A SUPPLY-demand study by Hanou Energy Consulting and Burnham Coal of the prolific Powder River Basin coalfields has determined what many have suspected for some time.

Donna Schmidt
Tough challenges ahead for PRB miners

The study’s authors, John Hanou and Robert Burnham, said in Powder River Basin Coal Supply, Demand and Price Trends 2012-2031 that at least two venerable producers, Alpha Natural Resources and Arch Coal, are finding themselves in “tenuous positions”

The report indicates that with Alpha facing reserve depletion at Eagle Butte in Wyoming, it will be mined out by about 2029 if production continues as is. Higher ratio reserves are present, but are not economical.

At the company’s Belle Ayr mine, the report said, a major reserve challenge lay ahead because the producer’s plan to obtain the Belle Ayr North lease by application – a process to obtain federal coal and land lease rights through the US Bureau of Land Management – for an expansion was foiled by Peabody Energy, which submitted the winning bid for the tract at auction earlier this year.

“With limited options, Alpha picked up the Caballo West federal LBA,” the Hanou study found.

“The question is – how is Alpha going to access the coal?”

While the authors noted Peabody had access to the Belle Ayr North tract using its already existing pits, Alpha was not able to access the Caballo West tract without crossing Peabody surface property. Additionally, to do so a new box cut would need to be opened.

“We suspect negotiations between Alpha and Peabody are underway,” Hanou said.

“Or Peabody may play hardball, not negotiate and eventually take over the Caballo West tract.”

Timing will also play a role in the Peabody-Alpha scenario.

Alpha has applied for the Belle Ayr West LBA totalling 253 million tons, but it may not be released for lease availability before the Belle Ayr complex mines out its block.

“If so, Belle Ayr may be forced to reduce production to extend the life of its current reserves or close prematurely,” Hanou said.

Arch faces some significant changes in the short term. The producer has had to idle three draglines this year at the flagship Black Thunder mine because of market conditions. In 2012, a production drop is estimated from 116 million tons recorded in 2010 to 85-90Mt.

Arch is also in a position where it must lease and develop a 1.4 billion ton BLM reserve situated west of the Joint Line railroad at its Black Thunder mine.

“This will be an expensive endeavor and will require a box cut,” Hanou said.

“At an in-situ ratio of 4:1 (8:1 effective), we estimate the total material to be moved to open the boxcut is 800 million yards. In order to keep Black Thunder at a 90 million to 100 million tons of annual production, development must occur between 2018 and 2025.”

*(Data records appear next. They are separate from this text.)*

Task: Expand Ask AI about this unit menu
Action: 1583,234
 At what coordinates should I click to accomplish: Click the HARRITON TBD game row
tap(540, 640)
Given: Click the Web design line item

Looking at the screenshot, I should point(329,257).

Arch’s plans for development of the 1.3Bt Otter Creek reserve in Montana, which it successfully bid to lease in 2012, will hinge, in part, on the construction of the Tongue River Railroad.

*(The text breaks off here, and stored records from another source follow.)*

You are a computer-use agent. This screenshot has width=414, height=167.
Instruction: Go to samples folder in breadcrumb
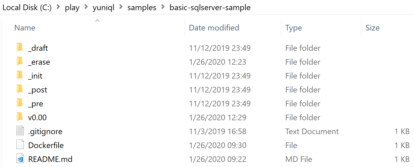142,7
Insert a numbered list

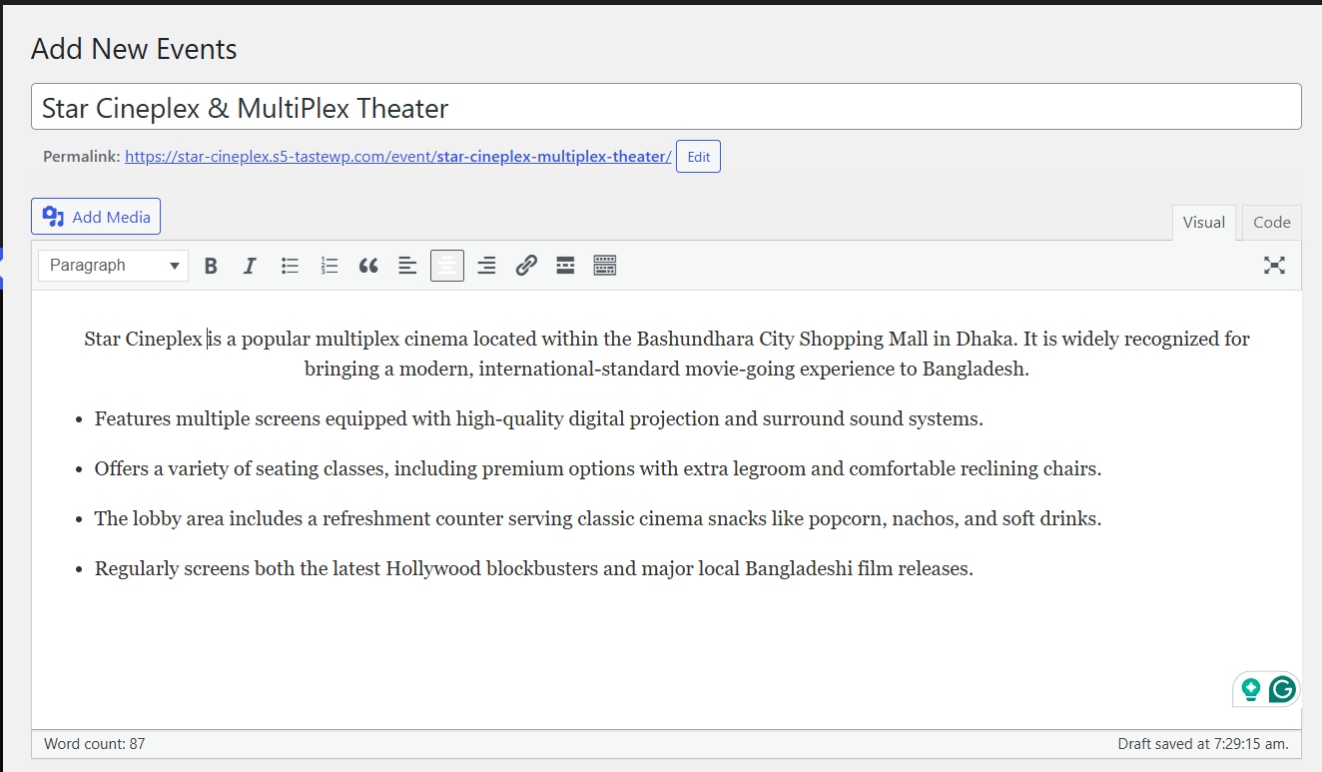click(330, 266)
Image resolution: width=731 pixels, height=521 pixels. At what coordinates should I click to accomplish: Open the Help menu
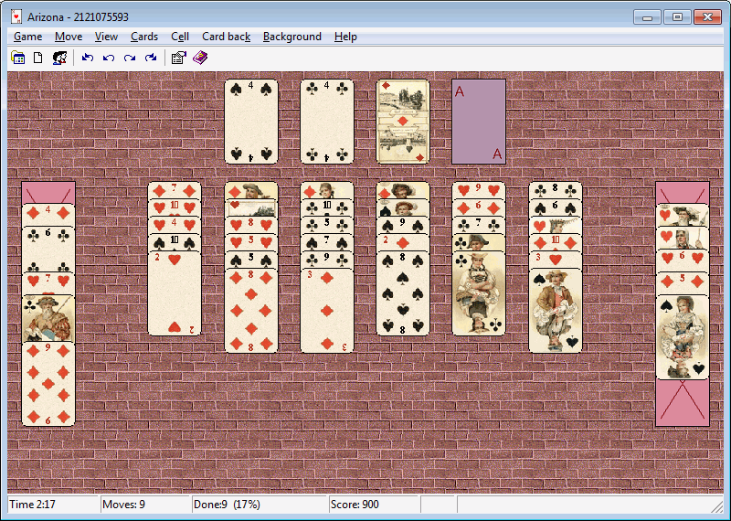click(345, 37)
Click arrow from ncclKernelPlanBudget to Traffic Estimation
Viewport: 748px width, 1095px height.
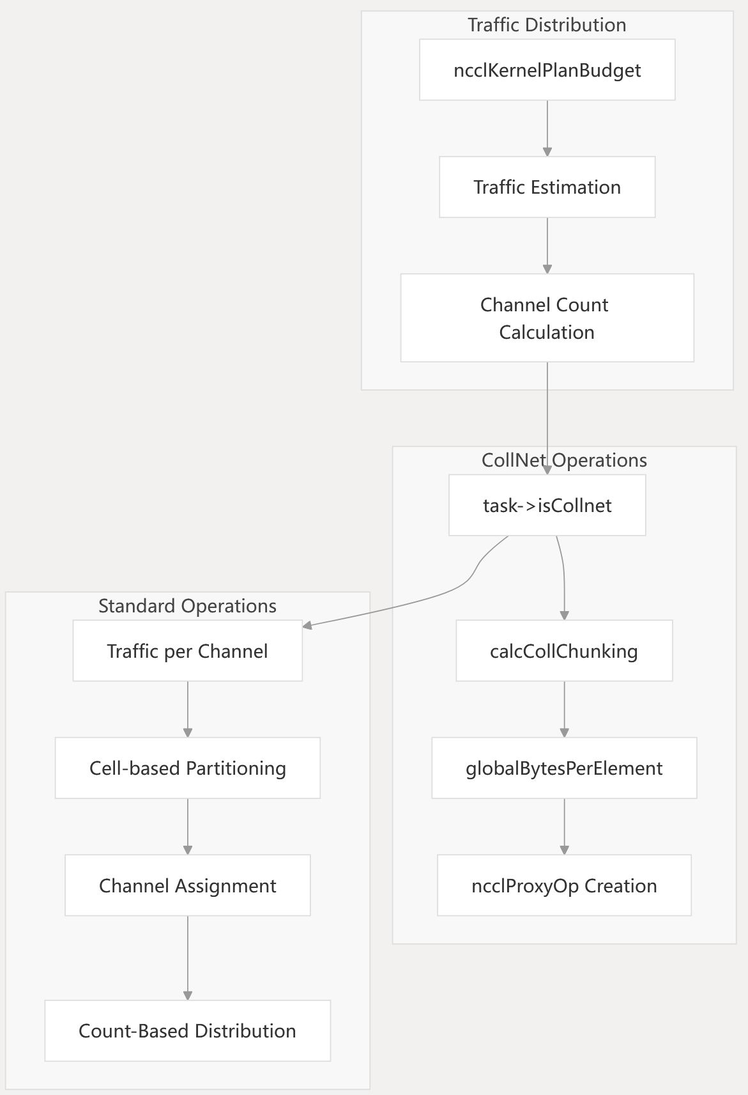547,128
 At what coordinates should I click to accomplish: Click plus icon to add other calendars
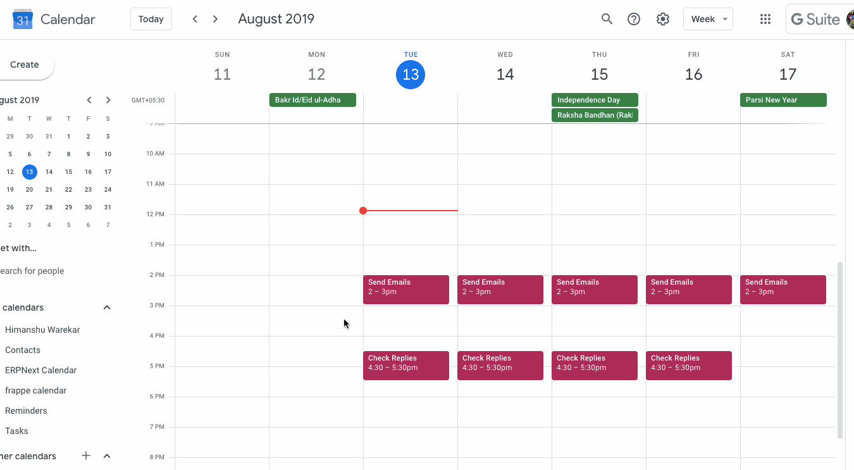coord(86,456)
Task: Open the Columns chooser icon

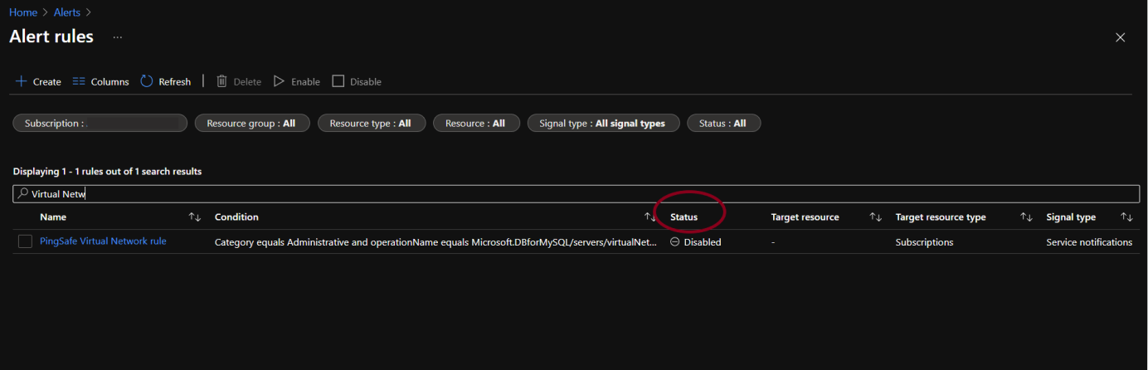Action: (80, 81)
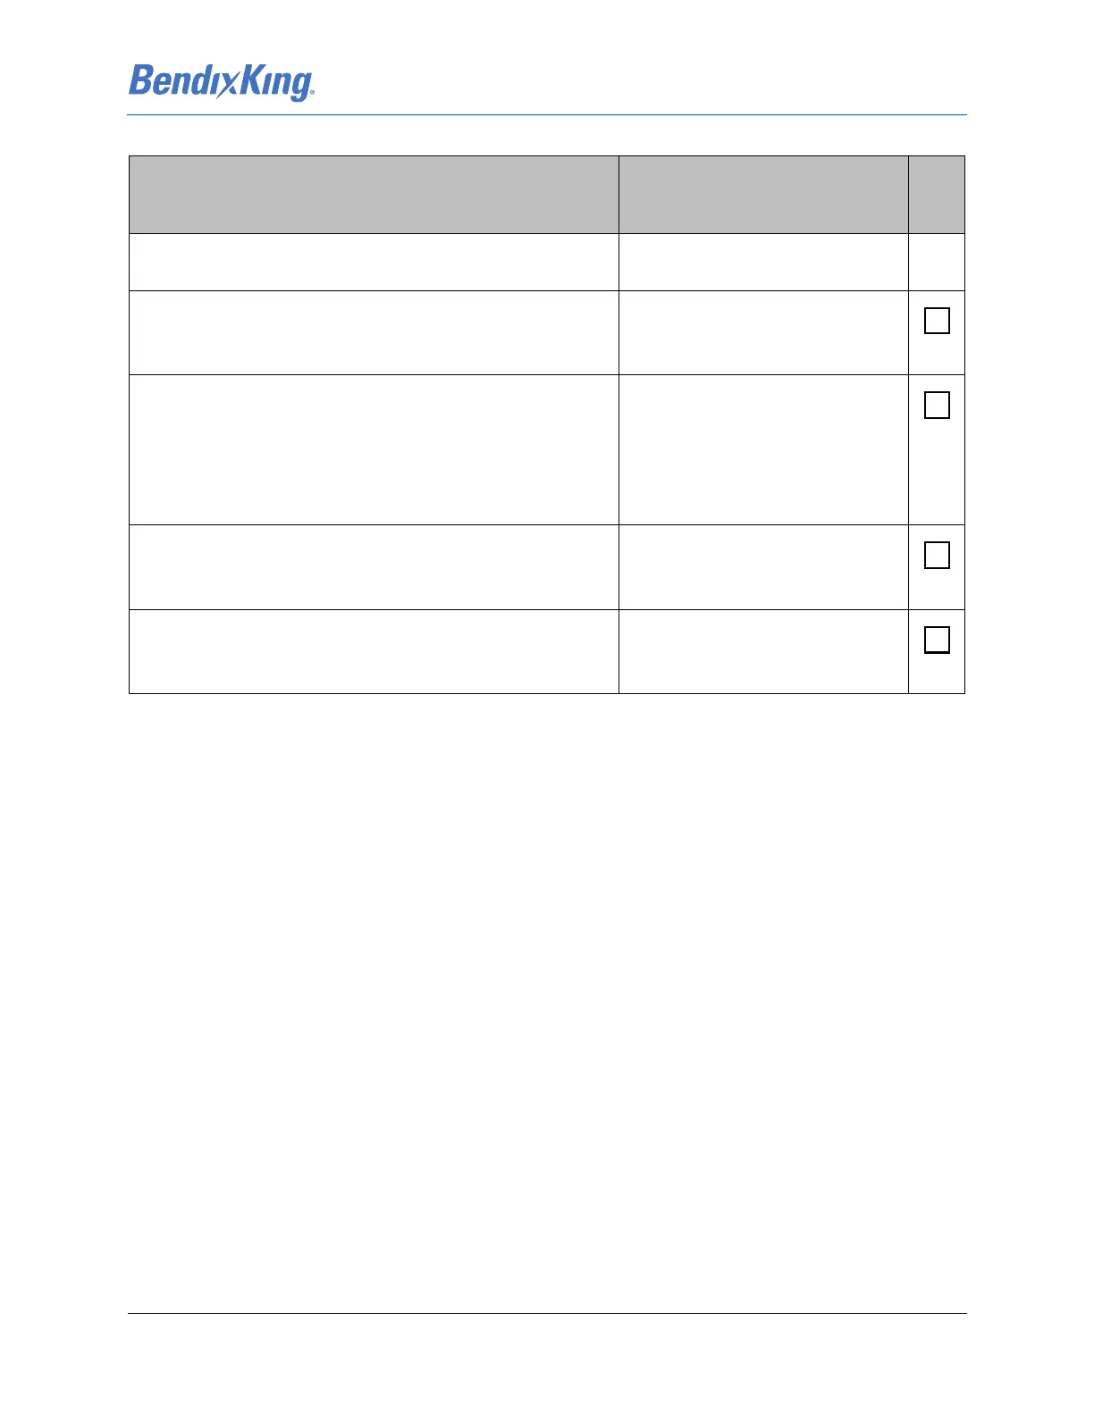Select the middle gray header cell
Image resolution: width=1094 pixels, height=1415 pixels.
pyautogui.click(x=763, y=195)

Construction of the facility is at least a half decade away and has still not yet gone through right-of-way issues and the required environmental scrutiny.

One piece of good news for the PRB producer in the Hanou report is analysis showing some market improvement will be realized over the coming two years and demand will rise by about 30 million tons.

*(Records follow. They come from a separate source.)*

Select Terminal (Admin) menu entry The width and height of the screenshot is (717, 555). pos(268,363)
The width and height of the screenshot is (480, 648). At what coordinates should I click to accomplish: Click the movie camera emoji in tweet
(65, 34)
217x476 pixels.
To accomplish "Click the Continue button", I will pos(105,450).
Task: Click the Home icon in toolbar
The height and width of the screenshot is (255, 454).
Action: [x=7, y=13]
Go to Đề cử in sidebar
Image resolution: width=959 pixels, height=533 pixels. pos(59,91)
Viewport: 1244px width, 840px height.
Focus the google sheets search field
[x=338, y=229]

Any gains from that silver lining will likely be offset, however, as the Environmental Protection Agency’s CSAPR rules will probably lead the domestic US and Canadian markets to a 50Mt decline over the next 12 years.

Because of that projected turn, the report says, producers are looking at international markets for both growth and market share.

“The shakers and movers are Peabody, Arch, Cloud Peak Energy and a newcomer - Australia's Ambre Energy,” Hanou said.

“Signal Peak, with its new Bull Mountain longwall mine, is also pursuing the international market.”

Many have talked about the low prices and the impact natural gas has had on coal, but one factor largely unreported has been high railroad rates.

The PRB has worked hard to create a presence in the domestic marketplace, but the high rates on the railroads are hampering those inroads.

“While the rail carriers lowered rates to compete with natural gas in the Midwest in early 2012, it isn't clear they will do it again to compete along the East Coast,” Hanou said.

“If not, non-participants in the international market may be left with the scraps [and] high cost mines are on the bubble and are likely to be closed. Low-cost virgin reserves like Otter Creek and Youngs Creek are likely to get developed, but only if the western export terminals get built.”

The report notes PRB producers as a whole will need to navigate the difficult water of what’s to come, and all while enduring higher production costs.

“The PRB story has been staggering – one surge in demand followed by another,” the authors said.

“It’s easily accessible reserves and world-class infrastructure, including a remarkable rail system, have allowed it to meet demand.”